Pero la idea de nosotros como niños inocentes, crédulos y que cumplen los sueños se volvió más complicada a medida que mutamos en seres más horribles y desconocidos de la pubertad y la edad adulta. El cabello se volvió largo, negro y rebelde. La piel, oscura y claramente diferente. El cuerpo ya no se parecía a la idea de un niño, sino que tenía los rasgos de un extraño. Un extraño para nuestro entorno, un extraño para nosotros mismos y, a veces, incluso un extraño para los más cercanos a nosotros.

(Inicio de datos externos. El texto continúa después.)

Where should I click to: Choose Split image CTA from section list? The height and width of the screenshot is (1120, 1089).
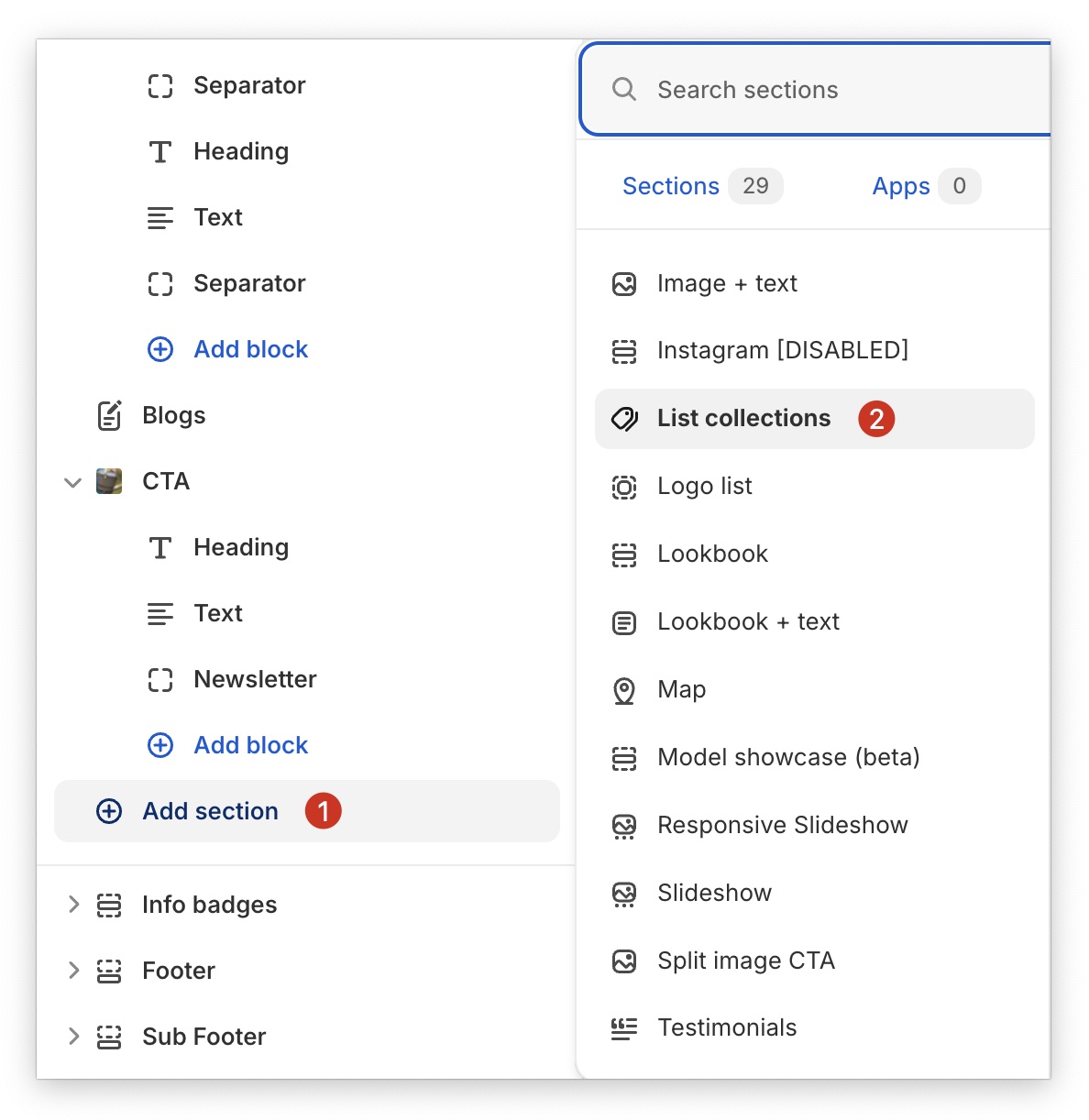click(x=745, y=961)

Los niños eventualmente encajan en un perfil mediático por la causa de la violencia y el peligro en la sociedad. Las niñas se volvieron sexualmente deseables y fetichizadas. Esta deshumanización nos deja vulnerables al estado actual de Occidente, ya que la amenaza del extranjero se cierne sobre Europa como un fantasma, un fantasma conjurado por su participación en un pasado sangriento. Nos convertimos en objetivos en la línea de fuego en una guerra que no es la nuestra.

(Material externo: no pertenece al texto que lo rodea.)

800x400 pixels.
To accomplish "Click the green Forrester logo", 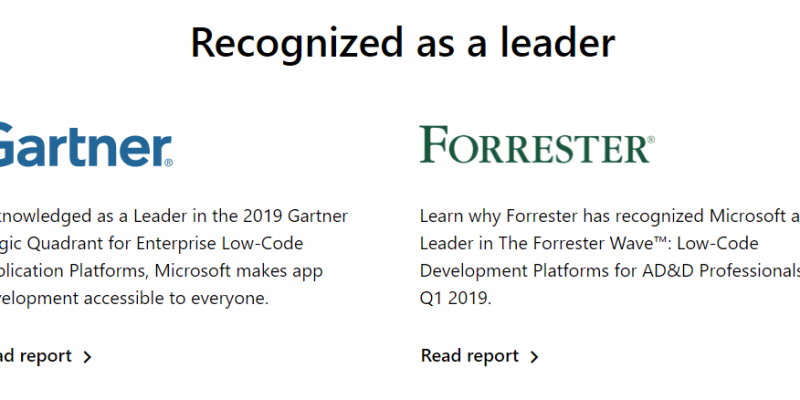I will pyautogui.click(x=537, y=144).
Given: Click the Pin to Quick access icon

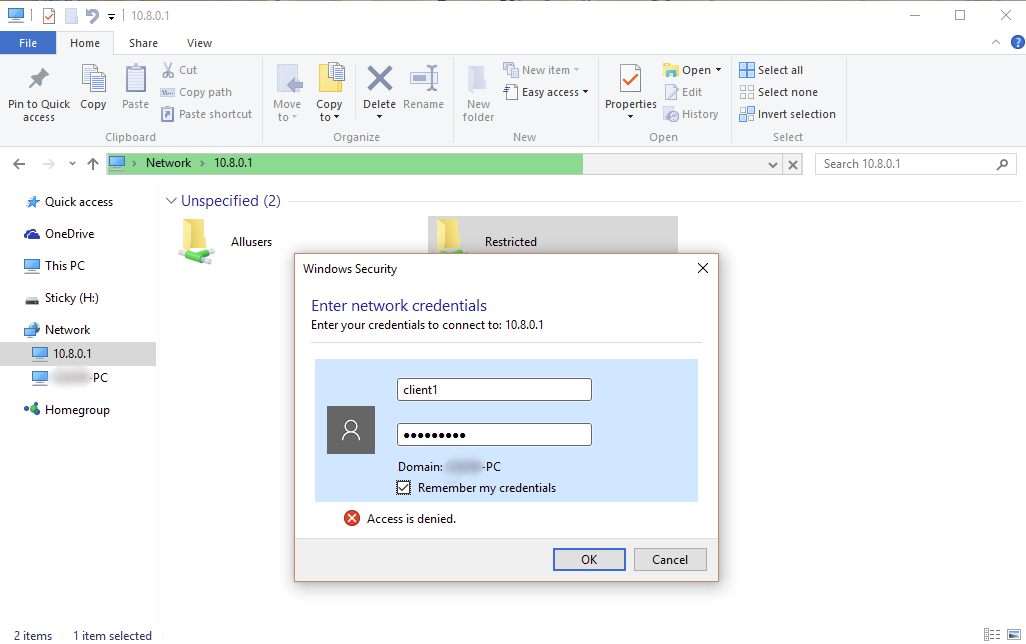Looking at the screenshot, I should (39, 79).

Como adoptados internacionales, estamos siendo asimilados de la peor manera, perdiendo nuestros idiomas, nuestras familias biológicas y nuestras raíces culturales. Mientras tanto, seguimos cargando con los aspectos negativos de no ser asimilados en absoluto. Porque nuestros rasgos físicos siguen siendo los de un extraño, de la amenaza, del bárbaro. Y esa descripción e imagen de nosotros nos convierte en enemigos de nacionalistas como Phillip Manshaus.

Incluso ahora, cuando nuestra posición se manifiesta de la peor manera, la sociedad y los medios de comunicación en general no reconocen ni apoyan nuestra posición y discurso. Para nosotros no habrá marchas, ni menciones ni quejas. Incluso cuando estamos tan entrelazados con el estado actual de las cosas, todavía no se nos escucha, todavía no se nos dan plataformas. Si este país insiste en llevarnos al lugar del odio, sugiero que al menos nos den la oportunidad de hablar de nuestra causa porque me niego a morir a manos de un nacionalista blanco.

Descansa en paz Johanne Zhangjia Ihle-Hansen.